After many misses, he finally bagged a small animal, something like
a rabbit and something like a kangaroo, and a couple of round-bodied,
plump birds, almost as large as domestic hens. These they dressed,
with considerable distaste and a noticeable lack of skill.

"We'll get used to it pretty quick, Diana--also more expert," he said
when the task was done. "We now have raw material for bow-strings and
clothes, as well as food."

"The word 'raw' being heavily accented," Nadia declared, with a grimace.
"But how do we know that they're good to eat?"

"We'll have to eat 'em and see," he grinned. "I don't imagine that any
flesh is really poisonous, and we'll have to arrive at the ones we like
best by a process of trial and error. Well, here's your job--I'll get
busy on mine. Don't go more than a few hundred meters away and yell if
you get into a jam."

"There's a couple of questions I want to ask you. What makes it so
warm here, when the sun's so far away and Jupiter isn't supposed to be
radiating any heat? And how about time? It's twelve hours by my watch
since sunrise this morning, and it's still shining."

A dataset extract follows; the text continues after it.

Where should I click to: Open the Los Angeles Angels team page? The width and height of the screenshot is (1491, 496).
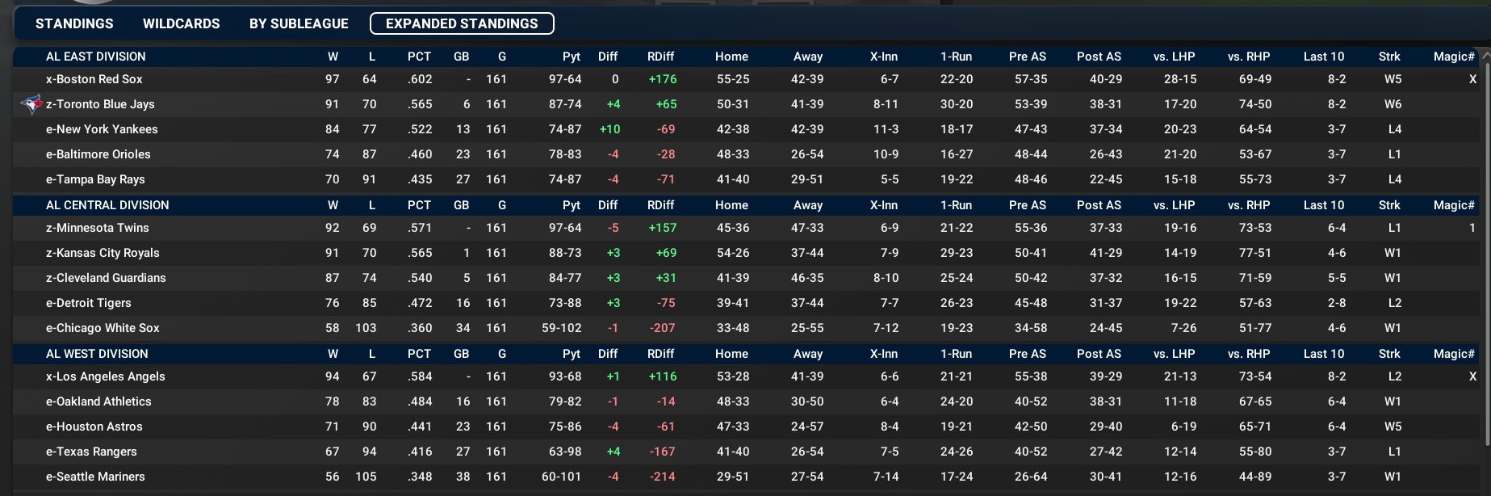pos(105,376)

"As for heat, I've been wondering about that. It must be due to internal
heat, because even though Jupiter may be warm, or even hot, it certainly
isn't radiating much, since it has a temperature of minus two hundred at
the visible surface, which, of course, is the top of the atmosphere. Our
heat here is probably caused by radioactivity--that's the most modern
dope, I believe. As for time, it looks as though our days were something
better than thirty hours long, instead of twenty-four. Of course I'll
keep the chronometer going on I-P time, since we'll probably need it in
working out observations; but we might as well let our watches run down
and work, eat, and sleep by the sun--not much sense in trying to keep
Tellurian time here, as I see it. Check?"

"All x. I'll have supper ready for you at sunset. 'Bye!"

A few evenings later, when Stevens came in after his long day's work,
he was surprised to see Nadia dressed in a suit of brown coveralls and
high-laced moccasins.

"How do I look?" she asked, pirouetting gayly.

"Neat, but not gaudy," he approved. "That's good mole-skin--smooth,
soft, and tough. Where'd you make the raise? I didn't know we had
anything like that on board. What did you do for thread? You look like
a million dollars--you sure did a good job of fitting."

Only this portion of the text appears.